Dans ce rupture conventionnelle préavis tutoriel, nous détaillons les 5 étapes clés, les pièges à éviter et les textes applicables en 2026. Que vous soyez employeur ou salarié, vous saurez exactement quoi faire pour sécuriser votre rupture conventionnelle et éviter un recours aux prud’hommes.
🔑 Points clés à retenir
- La rupture conventionnelle ne comporte pas de préavis légal, mais un délai de rétractation de 15 jours calendaires.
- La date de fin de contrat est fixée au lendemain de l'homologation par la Direccte (DREETS).
- L'indemnité spécifique de rupture conventionnelle (ISRC) est au moins égale à l'indemnité légale de licenciement.
- Depuis 2025, la jurisprudence impose une information claire sur l'absence de préavis dans la convention.
- Un simulateur officiel 2026 permet de calculer l'indemnité minimale obligatoire.
1. Qu’est-ce que la rupture conventionnelle ? Définition 2026
La rupture conventionnelle individuelle, créée par la loi du 25 juin 2008, permet à l’employeur et au salarié de rompre le CDI d’un commun accord. En 2026, elle représente plus de 45 % des ruptures de CDI en France. Ce rupture conventionnelle préavis tutoriel vous éclaire sur un point fondamental : contrairement au licenciement ou à la démission, il n’y a pas de préavis à effectuer.
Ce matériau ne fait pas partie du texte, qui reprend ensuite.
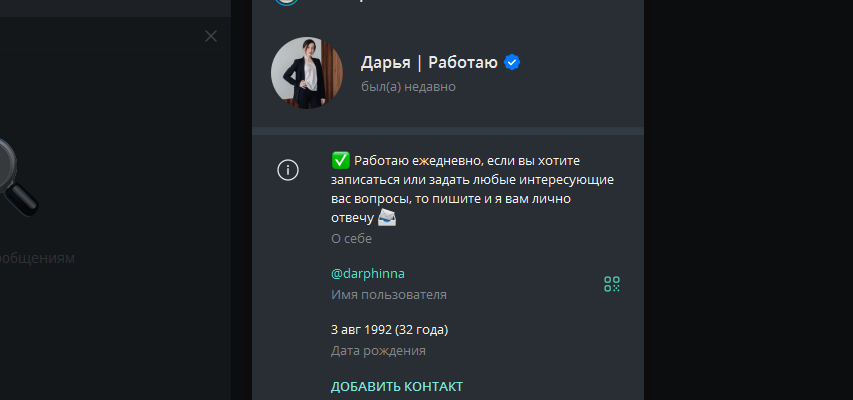Open the @darphinna username link
The image size is (853, 400).
point(368,273)
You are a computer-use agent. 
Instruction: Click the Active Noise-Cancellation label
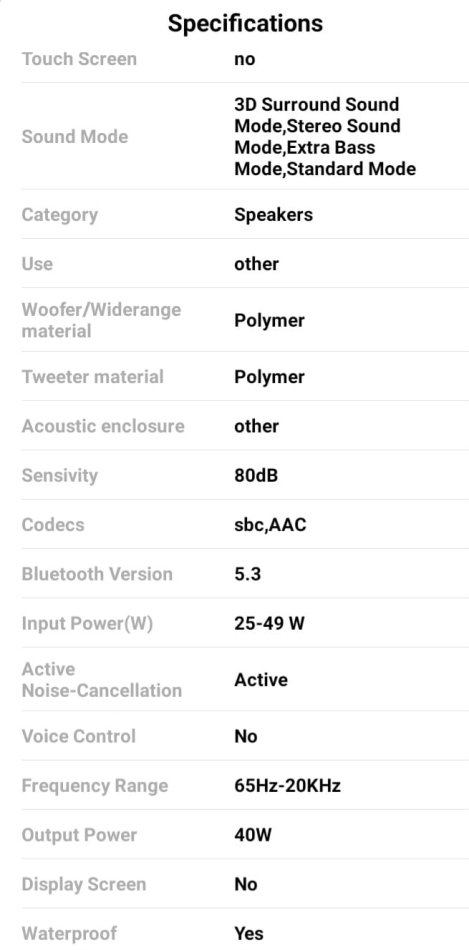pyautogui.click(x=102, y=679)
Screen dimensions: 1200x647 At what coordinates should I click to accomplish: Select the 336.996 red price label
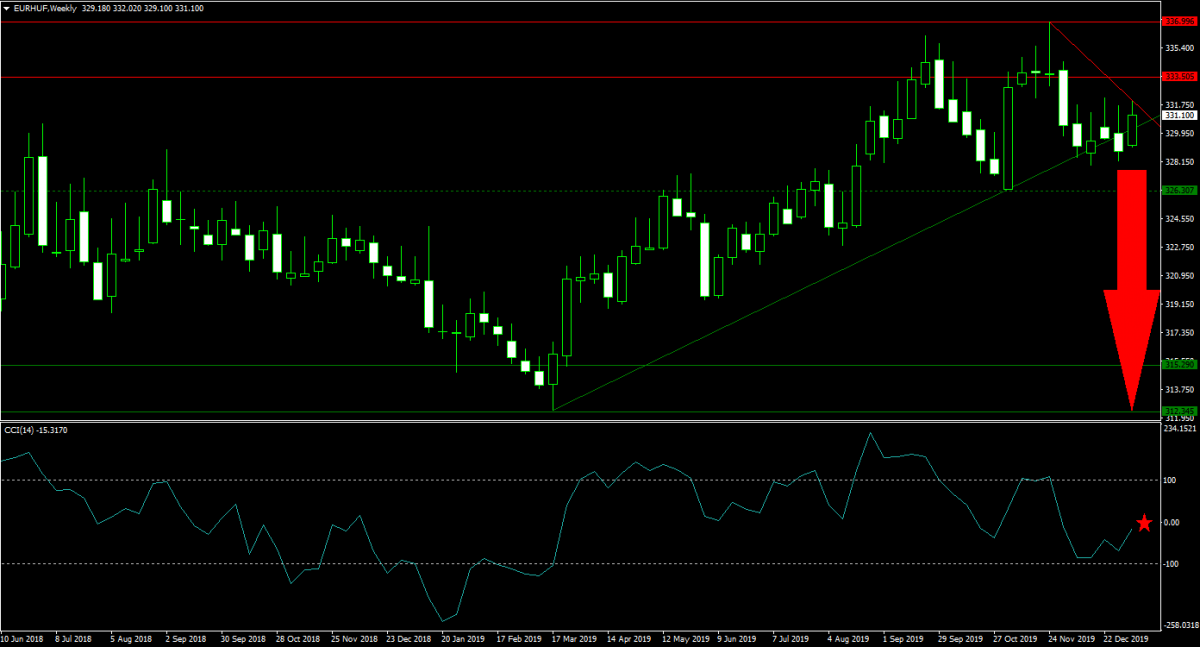coord(1178,21)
« Beaucoup de mes clients confondent délai de rétractation et préavis. Le délai de 15 jours calendaires sert à se rétracter, pas à travailler. Aucune journée de travail n’est due après la signature de la convention. » — Maître Julien Fontaine, Avocat en droit du travail.
La convention doit être signée par les deux parties, puis envoyée à l’administration (DREETS) qui dispose de 15 jours ouvrés pour l’homologuer. C’est à compter de cette homologation que le contrat est officiellement rompu. Aucun préavis n’est exécuté, sauf accord exprès des parties (ce qui est déconseillé).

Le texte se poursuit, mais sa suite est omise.